A different kind of economy, politics, and society can be imagined, one characterized by smaller government, more widely dispersed property, and an interesting local life not defined by big bangs delivered from a glowing screen. Progressives like Christopher Lasch have tried to describe such an alternative. So have left-libertarians like Karl Hess—they are Left not because they are “libertines,” as the canard goes, but because they look critically at concentrations of power. And so, too, have traditional conservatives—and now Red Tories like Phillip Blond. …

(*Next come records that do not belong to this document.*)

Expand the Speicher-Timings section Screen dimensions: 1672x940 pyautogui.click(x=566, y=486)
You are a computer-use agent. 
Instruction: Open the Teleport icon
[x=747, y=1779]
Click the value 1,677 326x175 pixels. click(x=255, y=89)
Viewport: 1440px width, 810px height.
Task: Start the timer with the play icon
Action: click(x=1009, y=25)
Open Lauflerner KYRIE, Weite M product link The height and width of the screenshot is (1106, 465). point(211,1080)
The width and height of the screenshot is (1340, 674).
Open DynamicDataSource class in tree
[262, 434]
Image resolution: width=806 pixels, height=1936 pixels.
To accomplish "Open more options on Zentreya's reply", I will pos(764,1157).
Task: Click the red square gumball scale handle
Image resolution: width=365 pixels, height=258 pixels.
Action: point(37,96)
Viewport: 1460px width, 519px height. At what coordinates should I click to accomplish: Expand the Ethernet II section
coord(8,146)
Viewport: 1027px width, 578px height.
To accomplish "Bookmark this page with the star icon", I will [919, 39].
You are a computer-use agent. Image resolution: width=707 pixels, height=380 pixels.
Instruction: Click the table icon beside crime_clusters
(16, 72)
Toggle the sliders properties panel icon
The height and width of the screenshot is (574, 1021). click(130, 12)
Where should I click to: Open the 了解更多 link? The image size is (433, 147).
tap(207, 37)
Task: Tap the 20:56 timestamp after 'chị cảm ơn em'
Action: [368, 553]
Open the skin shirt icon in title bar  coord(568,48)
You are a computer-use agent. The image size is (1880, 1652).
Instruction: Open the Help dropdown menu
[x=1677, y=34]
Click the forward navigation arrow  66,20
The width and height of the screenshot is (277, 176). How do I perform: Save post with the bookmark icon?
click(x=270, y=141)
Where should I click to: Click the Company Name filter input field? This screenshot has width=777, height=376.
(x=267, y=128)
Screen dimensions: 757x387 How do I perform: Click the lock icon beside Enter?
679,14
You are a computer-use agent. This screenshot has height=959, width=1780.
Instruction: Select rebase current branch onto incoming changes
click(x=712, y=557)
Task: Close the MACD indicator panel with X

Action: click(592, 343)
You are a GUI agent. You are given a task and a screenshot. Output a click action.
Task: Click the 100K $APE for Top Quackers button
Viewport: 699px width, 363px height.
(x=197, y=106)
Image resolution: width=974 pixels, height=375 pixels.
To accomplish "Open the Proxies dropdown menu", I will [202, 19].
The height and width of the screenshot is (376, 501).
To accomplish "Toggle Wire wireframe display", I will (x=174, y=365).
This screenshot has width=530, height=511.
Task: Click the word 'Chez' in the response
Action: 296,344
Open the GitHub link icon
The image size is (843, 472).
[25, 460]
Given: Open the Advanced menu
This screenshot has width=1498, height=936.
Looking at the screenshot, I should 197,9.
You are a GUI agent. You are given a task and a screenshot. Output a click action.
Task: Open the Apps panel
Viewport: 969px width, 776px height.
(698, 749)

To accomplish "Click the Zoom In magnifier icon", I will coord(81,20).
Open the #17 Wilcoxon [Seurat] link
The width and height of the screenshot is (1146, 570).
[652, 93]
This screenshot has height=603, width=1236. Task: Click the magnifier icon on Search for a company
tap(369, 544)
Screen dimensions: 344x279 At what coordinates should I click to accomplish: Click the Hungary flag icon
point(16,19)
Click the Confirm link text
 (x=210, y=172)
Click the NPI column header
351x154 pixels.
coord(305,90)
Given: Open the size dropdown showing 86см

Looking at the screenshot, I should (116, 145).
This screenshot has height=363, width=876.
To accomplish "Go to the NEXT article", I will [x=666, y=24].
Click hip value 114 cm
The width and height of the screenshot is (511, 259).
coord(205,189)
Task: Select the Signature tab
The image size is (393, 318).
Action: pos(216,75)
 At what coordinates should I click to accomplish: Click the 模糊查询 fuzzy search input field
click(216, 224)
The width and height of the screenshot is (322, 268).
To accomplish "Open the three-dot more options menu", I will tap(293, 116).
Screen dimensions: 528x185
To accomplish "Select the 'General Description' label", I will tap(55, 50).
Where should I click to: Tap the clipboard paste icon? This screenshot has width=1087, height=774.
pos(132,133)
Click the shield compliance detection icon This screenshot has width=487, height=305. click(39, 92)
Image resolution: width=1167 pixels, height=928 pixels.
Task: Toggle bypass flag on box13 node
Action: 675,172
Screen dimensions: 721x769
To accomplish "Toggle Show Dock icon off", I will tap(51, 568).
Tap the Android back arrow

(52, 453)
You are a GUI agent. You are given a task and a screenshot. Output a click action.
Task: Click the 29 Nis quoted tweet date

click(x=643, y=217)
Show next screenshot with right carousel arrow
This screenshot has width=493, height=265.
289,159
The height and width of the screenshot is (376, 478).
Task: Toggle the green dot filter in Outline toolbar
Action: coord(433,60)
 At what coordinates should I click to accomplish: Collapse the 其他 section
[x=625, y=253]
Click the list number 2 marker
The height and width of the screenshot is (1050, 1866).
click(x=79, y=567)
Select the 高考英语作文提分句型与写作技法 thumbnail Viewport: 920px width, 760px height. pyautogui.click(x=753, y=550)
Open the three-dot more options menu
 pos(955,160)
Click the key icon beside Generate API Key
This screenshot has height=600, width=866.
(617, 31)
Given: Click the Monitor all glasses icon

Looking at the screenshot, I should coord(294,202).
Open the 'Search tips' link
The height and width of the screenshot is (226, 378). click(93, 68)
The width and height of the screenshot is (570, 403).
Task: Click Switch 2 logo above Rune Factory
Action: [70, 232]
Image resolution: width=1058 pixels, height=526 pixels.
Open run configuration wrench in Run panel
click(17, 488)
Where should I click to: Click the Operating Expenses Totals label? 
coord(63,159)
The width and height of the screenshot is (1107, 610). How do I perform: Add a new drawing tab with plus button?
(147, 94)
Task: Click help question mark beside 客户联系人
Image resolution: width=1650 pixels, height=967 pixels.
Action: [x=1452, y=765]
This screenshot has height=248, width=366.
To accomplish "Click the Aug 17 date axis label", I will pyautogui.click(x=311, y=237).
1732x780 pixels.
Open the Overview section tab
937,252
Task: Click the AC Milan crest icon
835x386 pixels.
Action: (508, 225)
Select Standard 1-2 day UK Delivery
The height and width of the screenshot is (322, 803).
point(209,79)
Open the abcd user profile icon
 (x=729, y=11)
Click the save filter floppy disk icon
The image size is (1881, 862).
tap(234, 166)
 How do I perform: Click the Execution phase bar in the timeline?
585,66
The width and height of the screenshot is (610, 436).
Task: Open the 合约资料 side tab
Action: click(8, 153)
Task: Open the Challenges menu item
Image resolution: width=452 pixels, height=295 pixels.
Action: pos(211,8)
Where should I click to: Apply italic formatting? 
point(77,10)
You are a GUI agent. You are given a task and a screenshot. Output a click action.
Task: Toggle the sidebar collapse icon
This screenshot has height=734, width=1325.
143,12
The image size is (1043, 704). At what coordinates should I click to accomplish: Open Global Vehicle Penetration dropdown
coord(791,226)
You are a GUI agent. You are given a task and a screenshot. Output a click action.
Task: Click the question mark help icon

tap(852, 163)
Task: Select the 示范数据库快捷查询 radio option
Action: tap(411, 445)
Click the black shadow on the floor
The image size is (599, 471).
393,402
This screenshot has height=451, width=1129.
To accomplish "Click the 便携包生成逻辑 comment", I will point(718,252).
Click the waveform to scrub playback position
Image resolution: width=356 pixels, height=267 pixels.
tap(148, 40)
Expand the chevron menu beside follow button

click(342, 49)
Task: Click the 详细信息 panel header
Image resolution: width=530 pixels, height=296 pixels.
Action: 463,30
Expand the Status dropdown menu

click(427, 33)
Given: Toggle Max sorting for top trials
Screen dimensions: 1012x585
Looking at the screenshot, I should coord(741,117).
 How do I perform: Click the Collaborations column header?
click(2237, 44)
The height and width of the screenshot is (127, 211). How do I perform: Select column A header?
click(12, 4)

In practical politics, too, American conservatives have often made a point of promising to tame the market and create what George H.W. Bush called a “kinder, gentler America.” Yet the results have been disappointing. Richard Nixon entertained the idea of creating a negative income tax to benefit the poor—but his escalation of the war in Vietnam (and Laos and Cambodia) and the Watergate scandal put the lie to the myth of Nixon’s bleeding heart. George W. Bush’s “compassionate conservatism” and vows to foster an “ownership society” may have sounded distant echoes of G.K. Chesterton’s distributism. Yet Bush, too, is remembered for other things—like Enron, Abu Ghraib, Lehman Brothers, and “Mission Accomplished.”

Conservatives of many stripes have recognized that there is something deficient in the American tradition. Yet attempts to supply the missing element have not only failed, they have served to provide rhetorical cover for further consolidation of wealth and power in Washington and Wall Street. …

McCarthy’s appeal is echoed in Tom Friedman’s recent essay calling for greater personal and civic responsibility (and “more and better” regulations, too, of course).

In the U.S., however, the greatest escalations of police powers have taken place under Republican presidents elected in the name of “values voters” or the “silent majority.” Anti-liberal leaders like Nixon and the second Bush have only made matters worse—the culture coarsens all the more while the demands of national security displace those of hearth and home.

As actual morality disintegrates, politics becomes deeply moralistic. This is not a paradox: it is always easier for the virtucrat to demand that government reform society than for him to reform himself or his own neighborhood. Conservatives no less than liberals have indulged in morality by proxy, according to which the measure of a man is not how he behaves but how he votes and what ideology he professes. Control of government has become a substitute for leading a good life …

America does not just suffer from the absence of similar institutions to give authoritative voice to counter-values. We have national institutions, but not of the traditional, pre-liberal kind. Ours are the White House, the Pentagon, and the Federal Reserve. Everything else is the domain of wealth and private interest—including Congress and our churches. …

Here is McCarthy’s challenge, which to me speaks directly to the mission of The Ludwig von Mises Institute and other Austrian institutions of excellence:

There is no way around that: without formal institutions of authority, informal hierarchies rooted in excellence of character will have to do. George Washington, after all, had a higher place in the hearts of his countrymen than George III did in those of his subjects. Today the place for such ethical leadership is not in the White House, but in legislatures and the splintered institutions of civil society—perhaps most of all in the nonprofit sector of think tanks and universities, the closest things we have to what Samuel Taylor Coleridge described as the clerisy. Our universities have fallen far short of their missions, but institutions such as the Tocqueville Forum, which hosted Phillip Blond at Georgetown, may yet provide seeds of regeneration.